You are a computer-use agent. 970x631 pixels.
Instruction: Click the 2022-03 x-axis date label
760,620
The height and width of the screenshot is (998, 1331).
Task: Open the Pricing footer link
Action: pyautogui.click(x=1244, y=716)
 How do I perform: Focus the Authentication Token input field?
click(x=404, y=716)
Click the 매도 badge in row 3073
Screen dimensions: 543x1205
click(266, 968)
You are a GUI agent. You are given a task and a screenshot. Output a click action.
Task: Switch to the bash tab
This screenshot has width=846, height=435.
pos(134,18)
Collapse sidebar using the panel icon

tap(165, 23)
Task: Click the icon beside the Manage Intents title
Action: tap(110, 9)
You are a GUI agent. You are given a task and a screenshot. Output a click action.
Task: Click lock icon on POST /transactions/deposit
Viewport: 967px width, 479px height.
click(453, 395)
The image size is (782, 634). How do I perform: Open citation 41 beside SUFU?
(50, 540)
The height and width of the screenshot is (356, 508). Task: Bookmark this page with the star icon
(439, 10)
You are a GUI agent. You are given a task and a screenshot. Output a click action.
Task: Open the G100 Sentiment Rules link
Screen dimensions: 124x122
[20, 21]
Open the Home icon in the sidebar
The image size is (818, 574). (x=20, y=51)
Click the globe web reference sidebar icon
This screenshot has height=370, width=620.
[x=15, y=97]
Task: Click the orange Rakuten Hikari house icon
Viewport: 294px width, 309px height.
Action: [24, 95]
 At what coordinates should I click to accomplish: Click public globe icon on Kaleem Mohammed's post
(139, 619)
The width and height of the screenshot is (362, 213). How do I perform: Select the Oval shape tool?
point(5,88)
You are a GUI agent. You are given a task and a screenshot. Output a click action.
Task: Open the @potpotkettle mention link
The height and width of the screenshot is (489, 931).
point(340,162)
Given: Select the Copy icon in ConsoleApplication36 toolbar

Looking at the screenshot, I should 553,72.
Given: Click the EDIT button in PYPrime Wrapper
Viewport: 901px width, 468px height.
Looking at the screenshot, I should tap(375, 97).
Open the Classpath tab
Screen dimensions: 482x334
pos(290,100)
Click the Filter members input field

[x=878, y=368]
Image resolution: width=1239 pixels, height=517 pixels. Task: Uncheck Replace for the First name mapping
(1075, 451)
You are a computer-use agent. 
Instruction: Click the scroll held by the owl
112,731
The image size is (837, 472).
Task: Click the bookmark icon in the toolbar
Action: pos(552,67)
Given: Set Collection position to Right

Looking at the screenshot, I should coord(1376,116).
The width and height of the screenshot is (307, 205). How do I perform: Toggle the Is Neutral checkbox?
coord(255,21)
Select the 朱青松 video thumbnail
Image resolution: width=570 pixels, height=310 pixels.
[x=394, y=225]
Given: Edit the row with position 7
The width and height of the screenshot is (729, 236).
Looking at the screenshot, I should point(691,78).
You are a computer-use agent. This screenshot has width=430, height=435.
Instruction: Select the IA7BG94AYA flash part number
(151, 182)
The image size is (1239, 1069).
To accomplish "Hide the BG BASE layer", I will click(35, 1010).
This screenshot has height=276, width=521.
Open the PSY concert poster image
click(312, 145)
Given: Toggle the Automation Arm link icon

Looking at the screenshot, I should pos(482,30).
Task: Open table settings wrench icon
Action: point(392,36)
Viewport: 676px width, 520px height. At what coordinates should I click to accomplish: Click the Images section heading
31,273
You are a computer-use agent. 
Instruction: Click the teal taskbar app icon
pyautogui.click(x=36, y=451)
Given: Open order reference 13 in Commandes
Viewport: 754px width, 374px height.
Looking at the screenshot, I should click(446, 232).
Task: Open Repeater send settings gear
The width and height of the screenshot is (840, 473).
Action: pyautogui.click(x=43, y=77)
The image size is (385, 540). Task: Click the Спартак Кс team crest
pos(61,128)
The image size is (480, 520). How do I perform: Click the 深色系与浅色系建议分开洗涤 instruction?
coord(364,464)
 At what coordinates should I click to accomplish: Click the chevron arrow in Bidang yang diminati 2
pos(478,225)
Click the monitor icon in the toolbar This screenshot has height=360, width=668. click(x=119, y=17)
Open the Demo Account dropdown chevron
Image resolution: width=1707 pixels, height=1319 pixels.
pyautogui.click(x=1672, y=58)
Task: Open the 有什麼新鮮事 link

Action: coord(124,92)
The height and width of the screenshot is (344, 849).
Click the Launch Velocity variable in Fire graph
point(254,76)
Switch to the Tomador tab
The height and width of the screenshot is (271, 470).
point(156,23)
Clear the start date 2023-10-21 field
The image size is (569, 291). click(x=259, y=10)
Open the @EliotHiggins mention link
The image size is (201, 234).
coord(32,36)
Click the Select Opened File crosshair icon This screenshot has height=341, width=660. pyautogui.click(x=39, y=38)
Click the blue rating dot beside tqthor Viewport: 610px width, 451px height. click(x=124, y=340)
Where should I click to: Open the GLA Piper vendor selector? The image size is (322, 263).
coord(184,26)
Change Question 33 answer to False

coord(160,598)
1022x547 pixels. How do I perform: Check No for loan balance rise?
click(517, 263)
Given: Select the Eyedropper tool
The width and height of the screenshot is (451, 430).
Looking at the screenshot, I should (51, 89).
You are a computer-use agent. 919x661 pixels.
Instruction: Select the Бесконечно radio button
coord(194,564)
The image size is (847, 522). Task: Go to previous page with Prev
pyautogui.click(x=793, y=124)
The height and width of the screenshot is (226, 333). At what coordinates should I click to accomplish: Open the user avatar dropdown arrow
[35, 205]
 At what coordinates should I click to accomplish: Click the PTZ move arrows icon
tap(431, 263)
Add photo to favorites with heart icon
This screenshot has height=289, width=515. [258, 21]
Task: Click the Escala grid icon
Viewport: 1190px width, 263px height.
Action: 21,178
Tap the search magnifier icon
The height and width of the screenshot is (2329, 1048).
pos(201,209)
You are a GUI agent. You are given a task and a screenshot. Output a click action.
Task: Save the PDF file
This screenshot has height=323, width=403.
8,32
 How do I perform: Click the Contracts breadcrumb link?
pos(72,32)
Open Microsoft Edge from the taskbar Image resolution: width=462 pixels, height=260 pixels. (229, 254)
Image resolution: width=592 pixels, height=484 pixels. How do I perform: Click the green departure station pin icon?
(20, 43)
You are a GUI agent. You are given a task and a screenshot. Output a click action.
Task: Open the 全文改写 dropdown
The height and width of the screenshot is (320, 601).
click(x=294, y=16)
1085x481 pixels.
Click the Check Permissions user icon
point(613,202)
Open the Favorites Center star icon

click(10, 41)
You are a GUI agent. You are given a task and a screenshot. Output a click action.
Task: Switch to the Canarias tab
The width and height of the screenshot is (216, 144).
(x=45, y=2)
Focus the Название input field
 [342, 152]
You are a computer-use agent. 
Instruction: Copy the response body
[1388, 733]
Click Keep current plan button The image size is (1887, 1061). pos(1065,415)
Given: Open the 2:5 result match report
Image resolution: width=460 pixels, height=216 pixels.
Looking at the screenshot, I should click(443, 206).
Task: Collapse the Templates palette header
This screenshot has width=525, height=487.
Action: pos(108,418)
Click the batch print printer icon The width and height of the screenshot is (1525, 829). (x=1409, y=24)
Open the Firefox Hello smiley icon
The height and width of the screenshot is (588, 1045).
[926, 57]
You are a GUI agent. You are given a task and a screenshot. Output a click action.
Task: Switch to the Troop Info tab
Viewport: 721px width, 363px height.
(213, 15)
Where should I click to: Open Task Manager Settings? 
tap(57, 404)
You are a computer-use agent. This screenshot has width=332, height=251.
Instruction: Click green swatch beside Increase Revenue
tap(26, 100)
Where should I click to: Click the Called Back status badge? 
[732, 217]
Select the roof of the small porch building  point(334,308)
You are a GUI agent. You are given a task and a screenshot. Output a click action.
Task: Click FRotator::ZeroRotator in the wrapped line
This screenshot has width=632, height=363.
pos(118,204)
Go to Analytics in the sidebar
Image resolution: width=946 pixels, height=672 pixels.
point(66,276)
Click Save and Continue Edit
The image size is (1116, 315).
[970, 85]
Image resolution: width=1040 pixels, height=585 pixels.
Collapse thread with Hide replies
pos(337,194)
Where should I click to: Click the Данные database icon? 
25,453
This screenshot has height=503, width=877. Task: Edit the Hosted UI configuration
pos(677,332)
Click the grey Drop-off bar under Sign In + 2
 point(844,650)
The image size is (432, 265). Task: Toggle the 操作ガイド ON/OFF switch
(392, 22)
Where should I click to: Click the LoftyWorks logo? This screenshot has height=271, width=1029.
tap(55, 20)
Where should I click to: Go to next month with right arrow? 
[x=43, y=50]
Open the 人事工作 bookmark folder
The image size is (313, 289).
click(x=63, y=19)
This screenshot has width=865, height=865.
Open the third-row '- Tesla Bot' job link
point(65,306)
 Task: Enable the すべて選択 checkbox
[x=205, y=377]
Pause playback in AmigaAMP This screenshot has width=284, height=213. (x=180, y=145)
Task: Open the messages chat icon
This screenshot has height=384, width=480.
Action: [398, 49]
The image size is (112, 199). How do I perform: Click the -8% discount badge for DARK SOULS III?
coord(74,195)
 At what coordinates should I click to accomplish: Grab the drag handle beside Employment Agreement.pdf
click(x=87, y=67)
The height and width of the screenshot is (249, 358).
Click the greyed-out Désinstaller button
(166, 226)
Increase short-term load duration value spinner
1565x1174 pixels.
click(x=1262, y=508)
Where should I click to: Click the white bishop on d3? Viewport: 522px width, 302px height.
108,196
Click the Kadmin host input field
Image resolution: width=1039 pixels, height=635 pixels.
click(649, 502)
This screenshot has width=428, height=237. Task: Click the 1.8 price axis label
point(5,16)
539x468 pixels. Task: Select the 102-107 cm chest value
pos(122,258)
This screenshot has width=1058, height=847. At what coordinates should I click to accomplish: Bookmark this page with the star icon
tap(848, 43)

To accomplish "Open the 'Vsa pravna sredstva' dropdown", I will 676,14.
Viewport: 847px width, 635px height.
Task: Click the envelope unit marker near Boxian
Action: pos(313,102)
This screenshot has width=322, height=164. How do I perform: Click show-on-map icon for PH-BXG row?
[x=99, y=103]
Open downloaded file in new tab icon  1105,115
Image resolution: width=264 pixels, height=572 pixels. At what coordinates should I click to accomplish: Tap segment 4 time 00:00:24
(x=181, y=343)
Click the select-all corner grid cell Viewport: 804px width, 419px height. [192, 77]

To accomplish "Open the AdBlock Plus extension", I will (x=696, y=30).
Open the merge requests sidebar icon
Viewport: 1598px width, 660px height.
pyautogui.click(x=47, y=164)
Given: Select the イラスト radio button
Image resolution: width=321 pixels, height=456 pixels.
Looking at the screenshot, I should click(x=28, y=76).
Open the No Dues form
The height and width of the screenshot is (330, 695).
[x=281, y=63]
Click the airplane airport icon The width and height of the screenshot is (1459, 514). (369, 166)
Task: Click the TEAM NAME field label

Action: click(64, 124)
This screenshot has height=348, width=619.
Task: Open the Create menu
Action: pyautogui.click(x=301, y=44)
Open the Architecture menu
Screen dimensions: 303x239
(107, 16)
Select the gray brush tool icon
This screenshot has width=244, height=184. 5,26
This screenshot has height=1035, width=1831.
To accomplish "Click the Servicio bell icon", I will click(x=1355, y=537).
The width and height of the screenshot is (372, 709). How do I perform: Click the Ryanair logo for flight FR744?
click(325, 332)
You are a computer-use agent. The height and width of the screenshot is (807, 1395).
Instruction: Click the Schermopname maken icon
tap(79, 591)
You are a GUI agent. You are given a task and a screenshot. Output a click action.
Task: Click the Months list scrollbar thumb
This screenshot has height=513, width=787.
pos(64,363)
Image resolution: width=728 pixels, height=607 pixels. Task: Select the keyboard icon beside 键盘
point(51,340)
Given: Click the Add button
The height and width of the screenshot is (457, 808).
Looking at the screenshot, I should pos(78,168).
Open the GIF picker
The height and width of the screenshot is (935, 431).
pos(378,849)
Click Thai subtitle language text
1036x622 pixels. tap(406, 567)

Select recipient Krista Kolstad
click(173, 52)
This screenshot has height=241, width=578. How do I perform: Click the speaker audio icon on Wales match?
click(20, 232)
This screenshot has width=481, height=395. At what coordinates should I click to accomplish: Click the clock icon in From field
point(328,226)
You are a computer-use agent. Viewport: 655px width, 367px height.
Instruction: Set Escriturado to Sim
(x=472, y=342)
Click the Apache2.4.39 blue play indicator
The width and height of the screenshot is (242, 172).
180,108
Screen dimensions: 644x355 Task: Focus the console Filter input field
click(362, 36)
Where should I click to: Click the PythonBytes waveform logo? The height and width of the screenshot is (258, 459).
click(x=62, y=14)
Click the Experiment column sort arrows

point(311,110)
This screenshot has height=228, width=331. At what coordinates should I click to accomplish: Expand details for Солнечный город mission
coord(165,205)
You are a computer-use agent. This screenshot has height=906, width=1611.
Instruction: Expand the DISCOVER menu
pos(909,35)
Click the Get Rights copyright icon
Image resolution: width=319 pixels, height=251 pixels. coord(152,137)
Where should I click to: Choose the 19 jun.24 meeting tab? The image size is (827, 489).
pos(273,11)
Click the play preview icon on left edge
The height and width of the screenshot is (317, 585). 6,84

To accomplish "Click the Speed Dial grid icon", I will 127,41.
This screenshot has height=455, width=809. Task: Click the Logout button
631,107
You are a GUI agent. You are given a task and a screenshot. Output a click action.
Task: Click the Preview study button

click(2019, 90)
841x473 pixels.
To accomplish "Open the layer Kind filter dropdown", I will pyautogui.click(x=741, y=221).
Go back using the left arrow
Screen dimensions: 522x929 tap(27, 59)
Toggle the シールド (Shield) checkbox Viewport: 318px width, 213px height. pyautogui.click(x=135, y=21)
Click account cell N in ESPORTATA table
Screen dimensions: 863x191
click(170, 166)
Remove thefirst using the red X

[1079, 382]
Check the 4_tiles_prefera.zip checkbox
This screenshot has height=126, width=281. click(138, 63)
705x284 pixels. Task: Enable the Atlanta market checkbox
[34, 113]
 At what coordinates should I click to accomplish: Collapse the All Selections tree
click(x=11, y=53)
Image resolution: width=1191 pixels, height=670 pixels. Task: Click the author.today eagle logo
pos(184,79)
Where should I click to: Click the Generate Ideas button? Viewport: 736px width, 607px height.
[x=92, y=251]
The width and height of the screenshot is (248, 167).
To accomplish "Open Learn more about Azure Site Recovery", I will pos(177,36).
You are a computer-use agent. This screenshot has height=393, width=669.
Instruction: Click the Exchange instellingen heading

※

- **AIM OF THE EXERCISE**: Pick out every line of the listing above that contains the word "taskbar".

- **RESULT BELOW**:
Instruction: Click the teal taskbar app icon
Open Microsoft Edge from the taskbar Image resolution: width=462 pixels, height=260 pixels. (229, 254)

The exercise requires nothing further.